Audizione di rappresentanti dell'Associazione tessile riciclato italiana (ASTRI).

  PRESIDENTE. L'ordine del giorno reca l'audizione di rappresentanti dell'Associazione tessile riciclato italiana (ASTRI), nell'ambito dell'indagine conoscitiva sulla normativa che regola la cessazione della qualifica di rifiuto (end of waste).
  Ringrazio i rappresentanti dell'Associazione tessile riciclato italiana (ASTRI), e cedo la parola al dottor Fabrizio Tesi, presidente dell'Associazione tessile riciclato italiana (ASTRI), per lo svolgimento della relazione.

  FABRIZIO TESI, presidente dell'Associazione tessile riciclato italiana (ASTRI). Grazie, Presidente. L'Associazione ASTRI è stata costituita due anni fa per la necessità di sensibilizzare i nostri decisori politici affinché si risolvesse un problema annoso dell’end of waste sul tessile.
  Noi siamo un'associazione tessile del riciclato italiana che rappresenta tutto il territorio nazionale, però vogliamo parlare di Prato, che è un'eccellenza riguardo al riciclo, quindi all'economia circolare. Ritengo in assoluto che il distretto tessile di Prato, che fa economia circolare da circa centosettant'anni, abbia la necessità di essere tutelato, perché noi sappiamo benissimo che è prossima la data del 2025, quando la differenziata sul tessile sarà obbligatoria (ce lo dicono il pacchetto sull'economia circolare e le direttive europee), quindi noi nel 2025 ci troveremo ad affrontare un problema non da poco, perché i sottoprodotti e soprattutto gli indumenti usati arrivati a fine vita dovranno essere in qualche modo gestiti.

__Voci estratte__
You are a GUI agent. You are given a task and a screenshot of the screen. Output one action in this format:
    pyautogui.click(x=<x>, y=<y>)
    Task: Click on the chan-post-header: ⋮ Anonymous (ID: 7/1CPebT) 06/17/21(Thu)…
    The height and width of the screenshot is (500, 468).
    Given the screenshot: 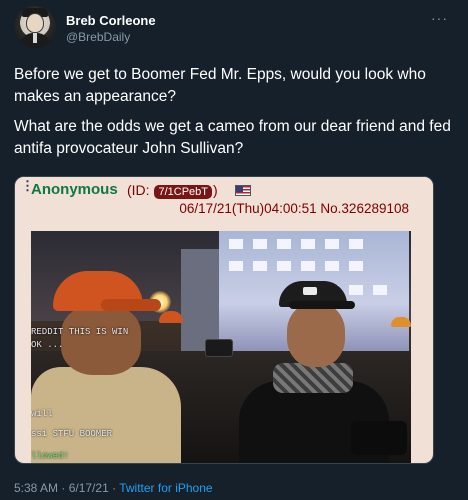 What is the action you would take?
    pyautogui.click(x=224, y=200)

__Il compito__
Nell'audizione dell'ASTRI, da quanti anni il distretto tessile di Prato fa economia circolare? Le voci provengono da un'altra fonte.

__Risposta__
Da circa centosettant'anni.